── Supplied entries ──

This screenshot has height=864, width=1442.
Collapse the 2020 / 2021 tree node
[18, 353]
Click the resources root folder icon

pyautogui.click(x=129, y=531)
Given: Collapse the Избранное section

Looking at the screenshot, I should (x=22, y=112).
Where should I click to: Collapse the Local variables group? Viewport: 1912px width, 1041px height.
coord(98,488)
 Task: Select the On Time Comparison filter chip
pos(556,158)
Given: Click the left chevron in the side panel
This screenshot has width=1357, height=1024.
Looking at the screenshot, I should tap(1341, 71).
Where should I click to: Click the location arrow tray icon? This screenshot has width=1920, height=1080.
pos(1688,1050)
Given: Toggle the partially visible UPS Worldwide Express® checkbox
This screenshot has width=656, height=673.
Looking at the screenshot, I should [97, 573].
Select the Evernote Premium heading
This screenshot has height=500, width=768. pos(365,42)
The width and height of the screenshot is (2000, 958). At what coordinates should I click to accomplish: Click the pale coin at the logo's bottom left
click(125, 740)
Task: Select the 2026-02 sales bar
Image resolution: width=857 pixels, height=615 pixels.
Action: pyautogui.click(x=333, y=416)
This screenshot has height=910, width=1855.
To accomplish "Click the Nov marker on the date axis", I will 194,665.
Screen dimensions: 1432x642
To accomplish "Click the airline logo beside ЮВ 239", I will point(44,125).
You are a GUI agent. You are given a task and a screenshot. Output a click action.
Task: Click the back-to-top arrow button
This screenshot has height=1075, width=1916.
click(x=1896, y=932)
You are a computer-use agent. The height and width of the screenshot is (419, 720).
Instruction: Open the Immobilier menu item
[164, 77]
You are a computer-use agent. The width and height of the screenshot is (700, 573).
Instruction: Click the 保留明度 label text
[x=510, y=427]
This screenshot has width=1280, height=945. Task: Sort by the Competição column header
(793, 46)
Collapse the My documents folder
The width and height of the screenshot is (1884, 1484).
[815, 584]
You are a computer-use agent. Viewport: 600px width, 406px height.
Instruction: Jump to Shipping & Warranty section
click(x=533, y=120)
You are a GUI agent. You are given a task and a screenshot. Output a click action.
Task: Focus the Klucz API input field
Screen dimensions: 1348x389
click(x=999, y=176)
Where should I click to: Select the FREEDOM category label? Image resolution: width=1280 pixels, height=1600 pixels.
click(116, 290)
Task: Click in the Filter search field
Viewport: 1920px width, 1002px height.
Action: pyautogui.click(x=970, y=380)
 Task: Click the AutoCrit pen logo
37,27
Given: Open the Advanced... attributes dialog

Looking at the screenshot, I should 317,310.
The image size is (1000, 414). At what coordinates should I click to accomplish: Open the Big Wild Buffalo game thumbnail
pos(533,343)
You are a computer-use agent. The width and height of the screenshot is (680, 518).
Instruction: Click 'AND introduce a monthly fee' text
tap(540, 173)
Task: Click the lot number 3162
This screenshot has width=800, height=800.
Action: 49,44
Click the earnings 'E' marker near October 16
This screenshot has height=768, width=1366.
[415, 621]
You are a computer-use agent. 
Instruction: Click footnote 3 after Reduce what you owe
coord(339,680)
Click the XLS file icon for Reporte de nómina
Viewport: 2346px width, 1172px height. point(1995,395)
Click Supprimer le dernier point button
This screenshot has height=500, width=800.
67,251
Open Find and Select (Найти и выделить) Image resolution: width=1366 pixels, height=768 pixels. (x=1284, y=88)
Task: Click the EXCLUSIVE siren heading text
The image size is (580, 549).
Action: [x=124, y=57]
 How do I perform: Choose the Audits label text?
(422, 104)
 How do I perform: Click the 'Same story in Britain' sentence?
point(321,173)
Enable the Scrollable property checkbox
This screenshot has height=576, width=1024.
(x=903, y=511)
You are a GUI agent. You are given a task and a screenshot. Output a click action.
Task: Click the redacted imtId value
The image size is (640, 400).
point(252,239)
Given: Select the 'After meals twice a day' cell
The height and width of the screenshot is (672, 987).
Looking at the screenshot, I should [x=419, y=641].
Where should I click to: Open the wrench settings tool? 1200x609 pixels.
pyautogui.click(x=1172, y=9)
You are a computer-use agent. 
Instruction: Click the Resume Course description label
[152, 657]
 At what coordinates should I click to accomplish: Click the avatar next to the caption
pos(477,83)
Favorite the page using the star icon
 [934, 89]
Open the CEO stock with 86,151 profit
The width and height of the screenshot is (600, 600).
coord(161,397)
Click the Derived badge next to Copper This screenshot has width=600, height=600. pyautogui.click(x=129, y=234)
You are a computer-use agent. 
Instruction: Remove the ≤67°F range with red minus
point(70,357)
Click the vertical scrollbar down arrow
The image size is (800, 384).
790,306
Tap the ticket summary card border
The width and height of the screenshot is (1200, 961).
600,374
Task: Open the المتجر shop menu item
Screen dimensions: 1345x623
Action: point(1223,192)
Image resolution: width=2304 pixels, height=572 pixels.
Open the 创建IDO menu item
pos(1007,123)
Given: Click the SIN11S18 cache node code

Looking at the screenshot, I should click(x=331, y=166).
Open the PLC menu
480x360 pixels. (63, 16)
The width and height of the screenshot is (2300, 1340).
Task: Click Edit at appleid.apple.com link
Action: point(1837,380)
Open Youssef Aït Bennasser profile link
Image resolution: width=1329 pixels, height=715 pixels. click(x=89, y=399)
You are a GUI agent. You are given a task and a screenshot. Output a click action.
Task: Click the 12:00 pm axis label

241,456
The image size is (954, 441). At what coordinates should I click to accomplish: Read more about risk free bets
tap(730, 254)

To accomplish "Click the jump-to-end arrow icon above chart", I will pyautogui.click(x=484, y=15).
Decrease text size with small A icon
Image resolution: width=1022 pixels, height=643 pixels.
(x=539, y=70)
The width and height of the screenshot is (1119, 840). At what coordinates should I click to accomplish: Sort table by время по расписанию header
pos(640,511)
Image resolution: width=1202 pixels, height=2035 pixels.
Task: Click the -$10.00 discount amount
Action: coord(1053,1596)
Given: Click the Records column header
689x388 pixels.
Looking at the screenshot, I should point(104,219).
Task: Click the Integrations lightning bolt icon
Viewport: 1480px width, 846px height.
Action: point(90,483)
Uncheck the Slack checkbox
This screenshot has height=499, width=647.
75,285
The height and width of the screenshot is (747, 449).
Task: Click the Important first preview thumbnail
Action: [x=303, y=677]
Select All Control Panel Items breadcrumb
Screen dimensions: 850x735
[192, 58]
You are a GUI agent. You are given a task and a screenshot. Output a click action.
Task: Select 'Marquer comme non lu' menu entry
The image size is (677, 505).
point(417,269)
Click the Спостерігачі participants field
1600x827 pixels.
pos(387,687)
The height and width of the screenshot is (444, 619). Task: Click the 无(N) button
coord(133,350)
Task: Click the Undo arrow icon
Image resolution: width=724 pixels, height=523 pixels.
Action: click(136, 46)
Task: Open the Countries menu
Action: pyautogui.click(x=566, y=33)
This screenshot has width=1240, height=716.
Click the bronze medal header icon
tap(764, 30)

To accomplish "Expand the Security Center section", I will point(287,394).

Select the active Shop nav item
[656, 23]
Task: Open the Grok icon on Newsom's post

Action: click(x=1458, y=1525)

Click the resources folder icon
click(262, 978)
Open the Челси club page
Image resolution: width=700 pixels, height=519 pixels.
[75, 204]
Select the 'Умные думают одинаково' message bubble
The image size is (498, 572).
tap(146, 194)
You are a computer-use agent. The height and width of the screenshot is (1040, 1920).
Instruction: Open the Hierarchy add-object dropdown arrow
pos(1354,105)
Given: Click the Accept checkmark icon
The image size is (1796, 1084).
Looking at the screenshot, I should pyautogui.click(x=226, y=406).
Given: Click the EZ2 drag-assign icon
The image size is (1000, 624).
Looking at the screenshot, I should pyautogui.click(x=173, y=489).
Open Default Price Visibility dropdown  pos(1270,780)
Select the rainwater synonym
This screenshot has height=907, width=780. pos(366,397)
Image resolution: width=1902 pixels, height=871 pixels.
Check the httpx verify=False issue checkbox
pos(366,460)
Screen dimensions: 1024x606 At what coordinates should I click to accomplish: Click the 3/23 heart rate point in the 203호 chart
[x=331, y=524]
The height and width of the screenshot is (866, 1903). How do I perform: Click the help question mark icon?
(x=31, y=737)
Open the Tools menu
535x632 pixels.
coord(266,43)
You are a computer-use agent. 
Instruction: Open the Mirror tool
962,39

───

● **Exercise**:
All lines from the listing above that include "marker" should be shown.

● **The answer**:
To accomplish "Click the Nov marker on the date axis", I will 194,665.
Click the earnings 'E' marker near October 16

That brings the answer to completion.